Pese a la gravedad del asunto, a Morosini se le escapó una sonrisa. La migraña, sustituida a veces por dolencias más íntimas, siempre había sido la defensa preferida de las mujeres contra el débito conyugal.

—¿Y aquel día le dolía la cabeza? Pero era un poco pronto para irse a la cama, ¿no?

—Desde luego. Pero la joven lady estaba sentada ante su tocador acicalándose para la velada. Debo añadir que llevaba un vestido muy escotado y que estaba particularmente hermosa y deseable. Su marido había bebido y la pasión lo cegó. Me echó fuera de la habitación y no pude ver nada más, pero lo que oí era horrible. Cuando poco después sir Eric salió, tenía la cara de un rojo subido, casi morado, y se estaba arrancando el cuello postizo para poder respirar. En cuanto a mi tesoro, lloraba a lágrima viva sentada en la cama y casi desnuda, pues el marido le había destrozado el vestido. Al cabo de un momento, sir Eric volvió para pedirle perdón, pero ella no le abrió la puerta.

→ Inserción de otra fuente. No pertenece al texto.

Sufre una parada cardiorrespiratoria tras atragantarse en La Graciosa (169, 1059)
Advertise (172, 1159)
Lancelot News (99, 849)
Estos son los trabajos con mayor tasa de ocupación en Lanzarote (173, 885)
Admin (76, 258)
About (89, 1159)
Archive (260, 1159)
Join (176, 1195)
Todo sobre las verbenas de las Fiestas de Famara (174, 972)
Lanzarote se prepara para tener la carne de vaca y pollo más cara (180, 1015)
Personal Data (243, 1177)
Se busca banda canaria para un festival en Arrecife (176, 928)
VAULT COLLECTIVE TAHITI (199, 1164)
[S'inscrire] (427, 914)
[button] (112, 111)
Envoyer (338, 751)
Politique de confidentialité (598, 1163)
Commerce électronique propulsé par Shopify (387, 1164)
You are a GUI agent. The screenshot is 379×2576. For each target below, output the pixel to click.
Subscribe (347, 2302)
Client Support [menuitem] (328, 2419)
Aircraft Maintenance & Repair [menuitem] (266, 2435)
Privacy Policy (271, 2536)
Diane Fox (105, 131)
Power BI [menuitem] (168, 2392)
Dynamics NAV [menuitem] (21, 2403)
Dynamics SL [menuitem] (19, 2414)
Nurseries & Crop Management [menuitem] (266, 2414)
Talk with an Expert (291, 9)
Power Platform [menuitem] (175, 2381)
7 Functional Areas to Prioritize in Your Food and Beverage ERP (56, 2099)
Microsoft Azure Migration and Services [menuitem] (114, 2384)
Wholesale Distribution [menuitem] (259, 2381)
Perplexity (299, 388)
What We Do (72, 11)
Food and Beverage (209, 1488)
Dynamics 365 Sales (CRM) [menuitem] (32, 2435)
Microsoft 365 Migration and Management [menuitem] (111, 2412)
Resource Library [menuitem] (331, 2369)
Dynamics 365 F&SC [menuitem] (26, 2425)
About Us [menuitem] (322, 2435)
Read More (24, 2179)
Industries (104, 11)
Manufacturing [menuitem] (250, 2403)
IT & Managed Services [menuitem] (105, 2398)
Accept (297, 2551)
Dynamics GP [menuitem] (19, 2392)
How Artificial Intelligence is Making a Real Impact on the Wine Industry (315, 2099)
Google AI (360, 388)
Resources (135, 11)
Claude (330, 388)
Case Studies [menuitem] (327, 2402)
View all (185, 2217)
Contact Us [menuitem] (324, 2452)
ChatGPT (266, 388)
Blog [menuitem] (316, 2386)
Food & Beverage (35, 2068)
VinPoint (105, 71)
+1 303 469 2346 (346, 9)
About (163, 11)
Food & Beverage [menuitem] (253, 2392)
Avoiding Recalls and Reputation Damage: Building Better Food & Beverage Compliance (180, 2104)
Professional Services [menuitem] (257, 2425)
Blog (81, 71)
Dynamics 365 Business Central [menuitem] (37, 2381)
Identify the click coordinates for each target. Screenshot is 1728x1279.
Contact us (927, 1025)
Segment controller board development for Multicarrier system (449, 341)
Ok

Sin duda alguna, el relato que Aldo estaba oyendo era la pura verdad. Lo que él había sabido sobre las primeras relaciones de Anielka con Ferrals, y sobre todo lo que había sucedido una vez firmado el contrato matrimonial confirmaban que Wanda no mentía. Morosini imaginaba claramente la escena cuya continuación había tenido lugar en el despacho de sir Eric y en presencia de la duquesa de Danvers: sir Eric se quejó de un fuerte dolor de cabeza y Anielka le propuso con fría ironía que le trajeran un papelillo de los polvos que ella solía tomar en tales ocasiones.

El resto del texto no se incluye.